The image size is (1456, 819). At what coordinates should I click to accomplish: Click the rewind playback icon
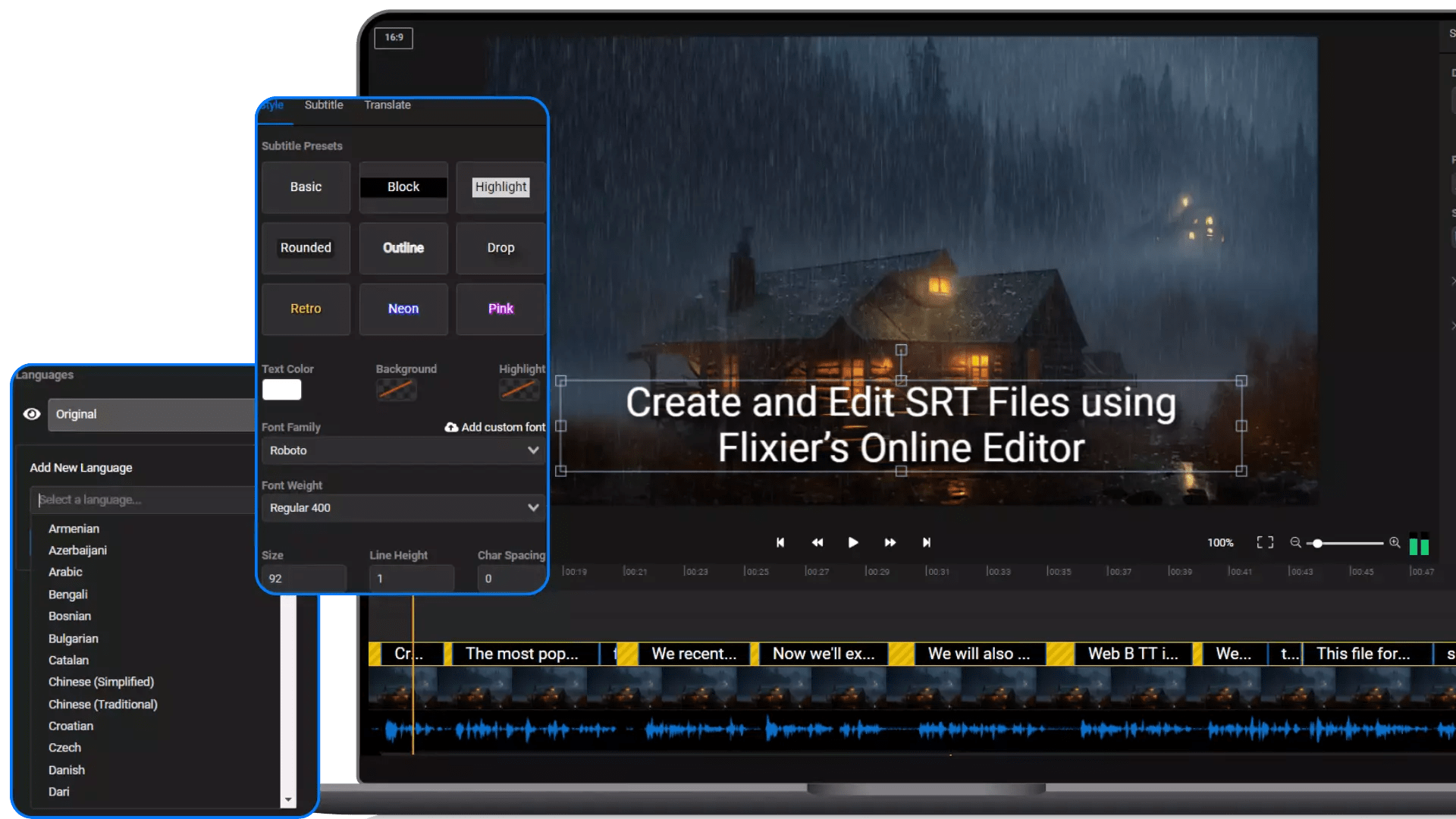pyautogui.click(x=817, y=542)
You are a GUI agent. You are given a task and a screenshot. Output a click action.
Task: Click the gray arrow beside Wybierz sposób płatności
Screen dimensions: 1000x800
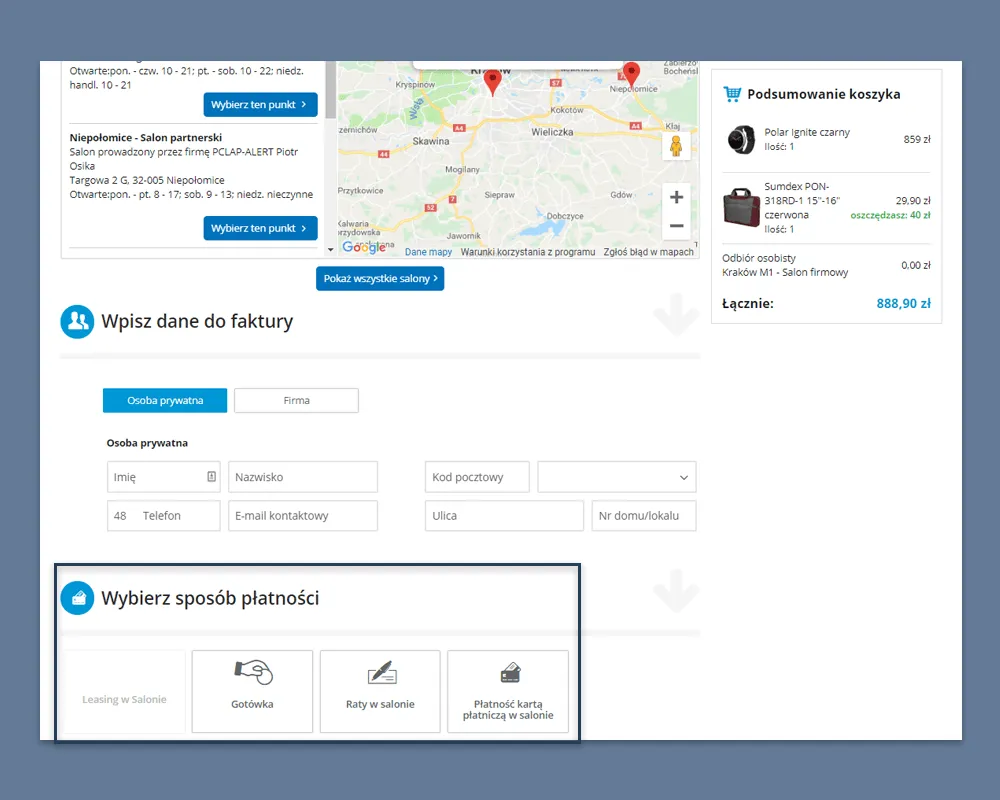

++++++++

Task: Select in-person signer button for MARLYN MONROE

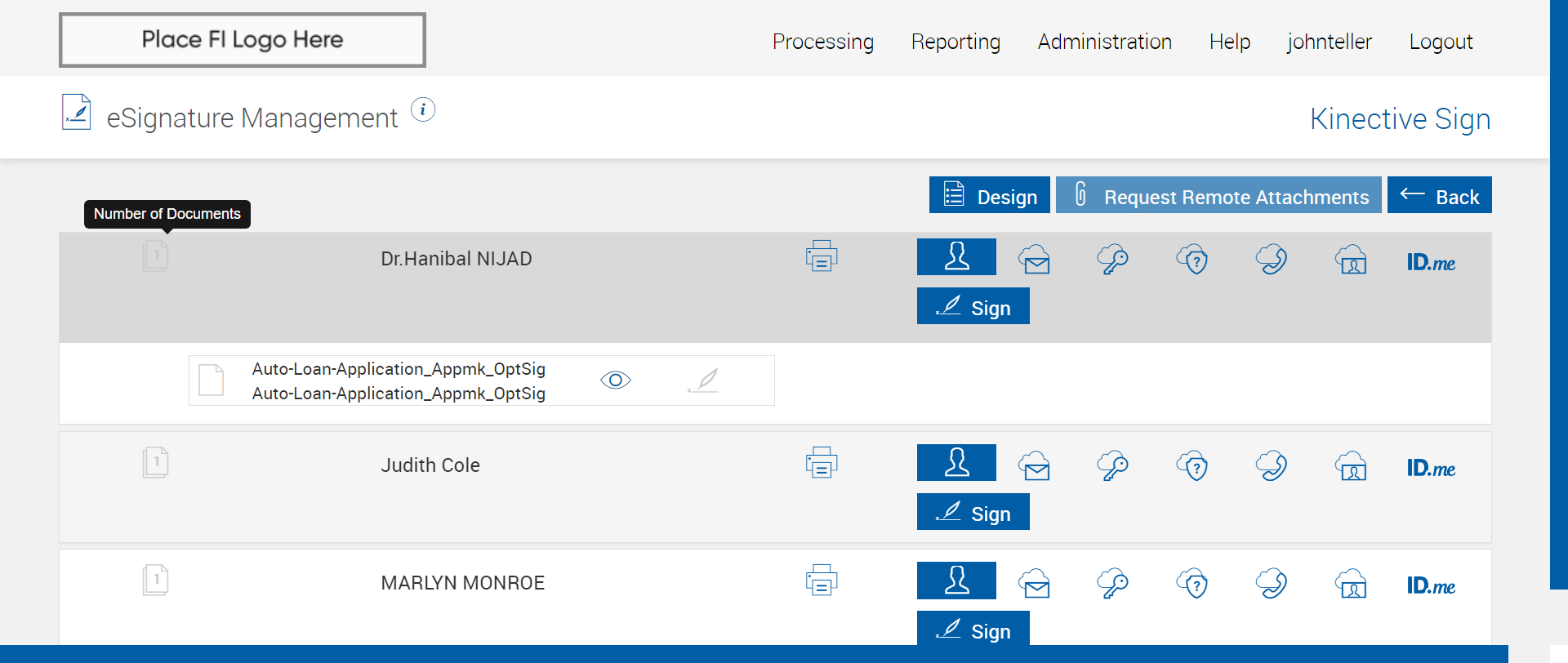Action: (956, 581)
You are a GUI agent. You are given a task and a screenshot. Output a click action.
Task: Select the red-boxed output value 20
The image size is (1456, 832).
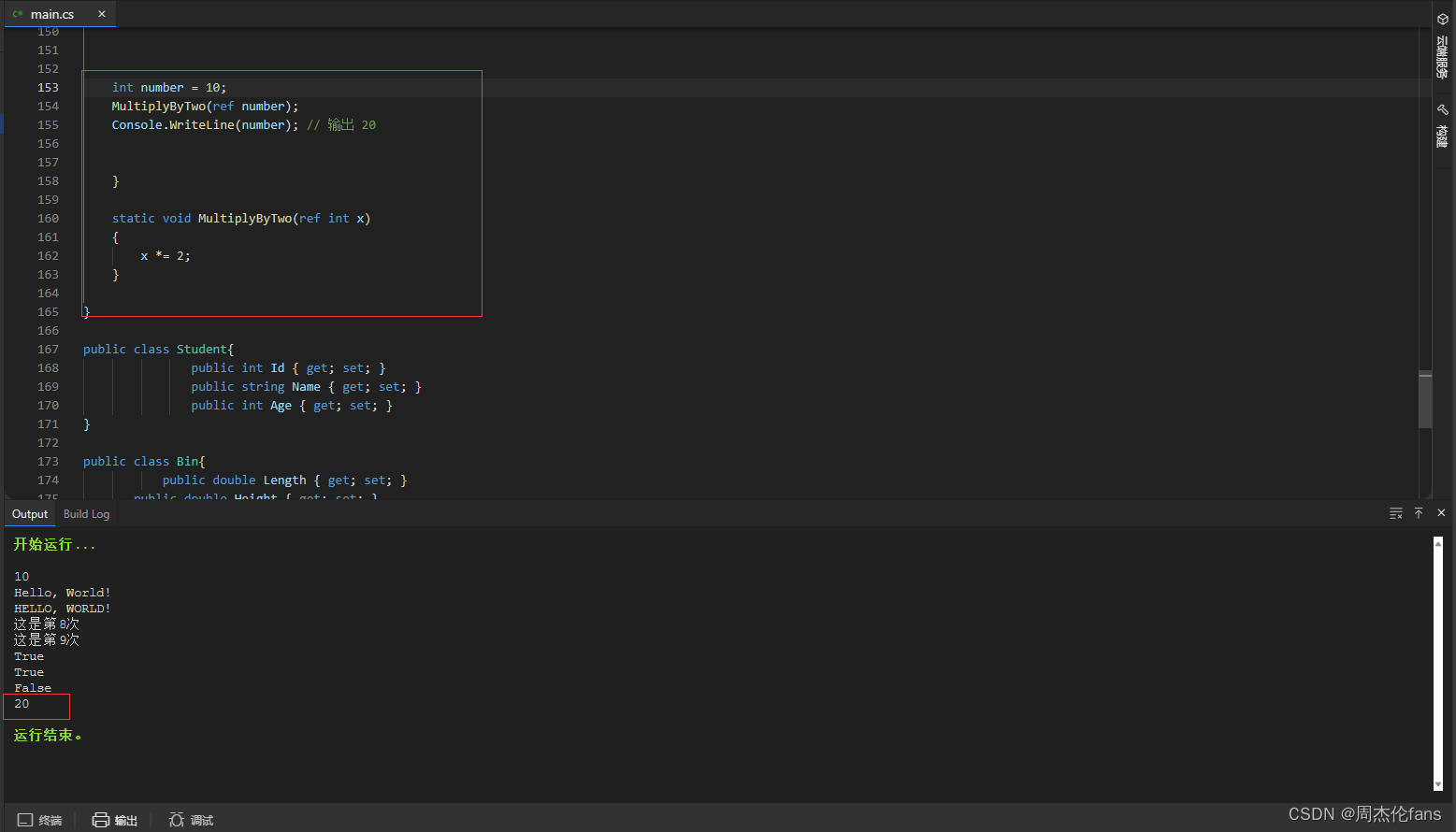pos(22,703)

++++++++

■ OBJECTIVE:
Please copy the listing from the line containing "Task: Select in-person" through the line containing "pos(22,703)", including both of those lines. Leave the pictures out of your copy.

■ RESPONSE:
Task: Select in-person signer button for MARLYN MONROE

Action: (956, 581)
You are a GUI agent. You are given a task and a screenshot. Output a click action.
Task: Select the red-boxed output value 20
The image size is (1456, 832).
pos(22,703)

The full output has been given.